**Request 1**
According to the article on Georgetown University and slavery, what did the university's 1838 slave sale bring in, and what is that sum worth today?
**Request 2**
Extend the article on Georgetown University and slavery, picking up right after its final sentence.

Segment Start: Text provided

Georgetown U confronts slavery history
Georgetown University confronts its history with slavery 07:08

One-hundred-seventy-eight years ago, the school that would become Georgetown University was free to everyone who was able to attend. It was also massively in debt.

To pay that debt, the Jesuits who ran the school, under the auspices of the Maryland Province of the Society of Jesus, sold 272 slaves -- the very people that helped build the school itself.

Today, the university's leaders, students and alumni are grappling with how to confront that history, reports CBS News correspondent Michelle Miller.

In Louisiana, Cheryllyn Branche and her older brother, John, have lost their family history twice; once, when Hurricane Katrina washed away names and dates in the family Bible, where marriages and other important events were documented; and once generations ago, to the whitewashing of history -- a history that, for many African-Americans, can only be traced back a few generations.

The Branches relied on tales told by elders, of great-aunts traded as the currency of nation-building.

"It seems as though, I am told, that very young she waved goodbye to her mother on a shore, and watched her mother get on a ship, or a boat," said Cheryllyn. "And so, she never saw her again."

How did that happen? Where did that happen? Where did she go? "They are definitely missing pieces," she said.

Until a phone call from a stranger -- an alumnus of Georgetown named Richard Cellini -- started to fill in the holes of her family tree with lists of names.

Was she suspicious of the call at first? "I was not suspect because I didn't give him information," she said. "He gave me information. He came up with names that I knew from my grandmother's side of the family."

"And like that," recalled Cellini, "she said, 'Let's start the whole conversation over again.'"

Cellini told Branche that her great-great grandparents, Hillary and Henny, were part of a group of 272 slaves who in 1838 were sold by the Jesuit priests who ran the school to three plantations in southern Louisiana, near where Branche and her brother still live.

It was the piece of the puzzle she didn't have.

"My entire identity is wrapped up in the folks who came before me, the things that made us family, the traditions that were handed down," she said.

Cellini isn't a historian; he runs a software company. But last November, after researching his alma mater, he happened upon Georgetown's slave sale, which settled a debt and saved the university.

"They were sold for $115,000 in 1838 money, which would be about $3.3 million today," he told Miller. "And that money was literally used to help Georgetown avoid bankruptcy."

Segment End: Text provided
Segment Start: Extracted material

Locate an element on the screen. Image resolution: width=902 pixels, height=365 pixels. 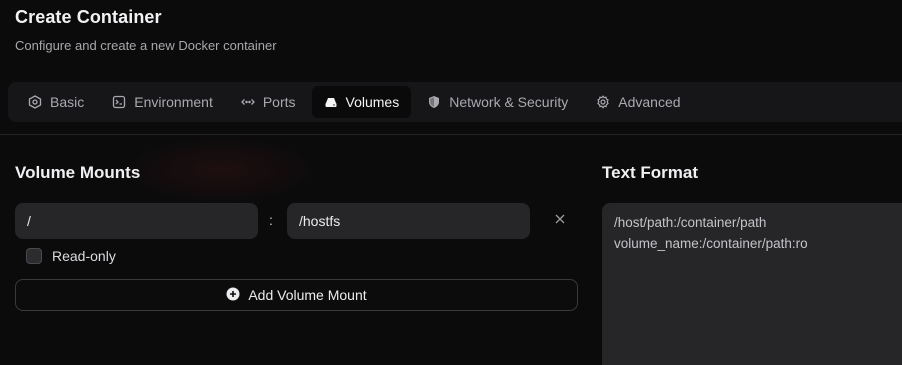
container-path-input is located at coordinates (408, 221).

Segment End: Extracted material
Segment Start: Extracted material

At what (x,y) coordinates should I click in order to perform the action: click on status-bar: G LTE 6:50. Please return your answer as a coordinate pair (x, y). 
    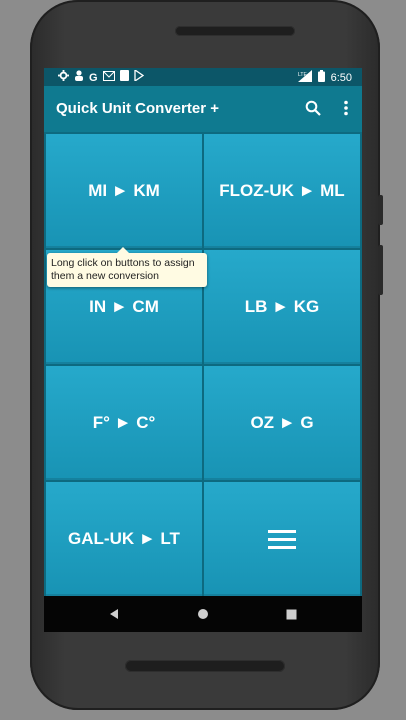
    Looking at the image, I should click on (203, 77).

Segment End: Extracted material

**Expected output 1**
$115,000, which would be about $3.3 million today.

**Expected output 2**
Cellini hired Baton Rouge genealogist Judy Riffel to help him track down the descendants of those original 272 slaves. She poured through meticulous records kept by Louisiana clergymen -- priests who baptized, married, and even buried slaves who stayed true to the faith.

Cellini estimates there are between 10,000 and 15,000 descendants living today.

"There's only one thing that separates these benefactors from most of Georgetown's other benefactors: Race," he said. "If somebody had written a check in 1838 that wiped out the university's debts, there's no doubt in my mind that buildings would be named after that person, that person would be celebrated, and his descendants would have no problem whatsoever being admitted to Georgetown, even down unto this day."

Georgetown President John DeGioia responded, "We're saying, what is our responsibility today in this moment?"

"Slavery, part of why it was so awful, was that for 200 years people could not pass on any form of wealth to the next generation," said Miller. "And here's an institution on the backs of 272 people -- certainly the debt was paid. Could the university offer legacy status to descendants of the 272 people?"

"These are complicated for a number of reasons," DeGioia said. "I believe the fundamental question that we are wrestling with now is, how can we contribute in new ways to ensuring ever more access and affordability to higher education in America for the hundreds of thousands who are not able to access it?"

DeGioia convened a group of students, alumni and professors, which will make several recommendations on how the university should best recognize its role in slavery. He's even met with some of the descendents themselves, asking the question they've been facing for generations: how to pay back the human investment.

Miller asked Branche,"Do you feel as though Georgetown owes these families a debt?"

"Well, certainly," she replied. "How to collect on a debt from how ever long ago wouldn't be my purpose. But if Georgetown wants to do something, maybe the benefit for my nieces and nephews and great-nieces and nephews would be wonderful. It would be fantastic."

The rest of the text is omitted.